> _Exercise aim_: Decide whether each statement below agrees with the text about Frank that follows. Answer yes or no for each, and quote the exact words of the text that decide it. (a) The caravan set out in two busloads on a 10-day journey through Europe. (b) The people at the front of the bus backed Frank's petition to stop the Oklahoma tape. (c) Frank was called "The Black Hand" by a BBC reporter.

During the war in the former Yugoslavia, as TV footage of killing, rape and destruction increased daily and the international community sat on its hands, Frank sought ways in which to channel the anger of people in Ireland.

He had the brilliant idea of mobilising people from all over the country to undertake a caravan of conscience to the borders of Bosnia to carry a message of solidarity to the people. Two busloads left on a 10-day journey through Europe, collecting activists in every country as they travelled. The trip at different times was hilarious and unbearably moving.

The first campaign Frank organised on the buses was against the video of Oklahoma that was playing, when he galvanised most of the passengers in a petition to "stop the torture, stop the tape" to the consternation of those at the front of the bus who were singing along.

When the caravan reached its ultimate destination, the meetings with survivors and relatives of the dead were overwhelming. Relationships established in those terrible days endure as strongly today.

In 1995 Frank attended the UN conference on women's rights in Beijing. He stood out as one of few men among thousands of women. When asked by a BBC reporter: "How does it feel to be among so many women?" Frank said: "At a preparatory meeting in Dublin a woman whispered to me 'Blessed art thou amongst women'. And that's just how I feel."

A meeting Frank and colleagues organised for Tibetan women was broken up by the security forces, and the Amnesty delegation had to protect the women on their way out of the room, such was the physical aggression. Frank was named "The Black Hand" in the Chinese press the next day, a loaded insult of which he was extremely proud.

> _Data block_:
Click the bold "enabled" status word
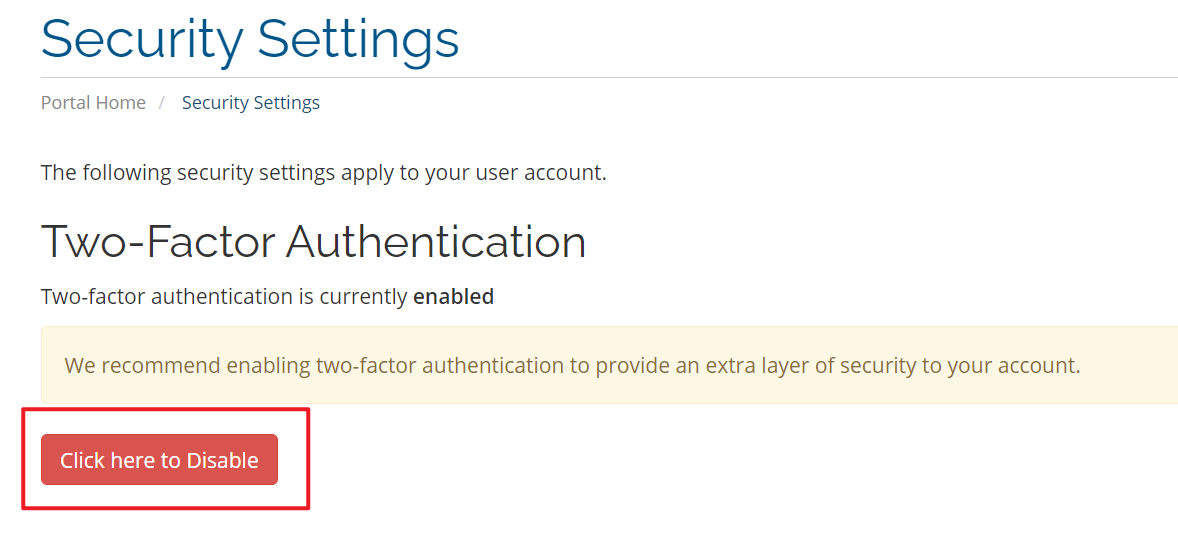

> _Problem solution_:
(a) Yes: "Two busloads left on a 10-day journey through Europe"
(b) No: "to the consternation of those at the front of the bus who were singing along"
(c) No: "in the Chinese press the next day"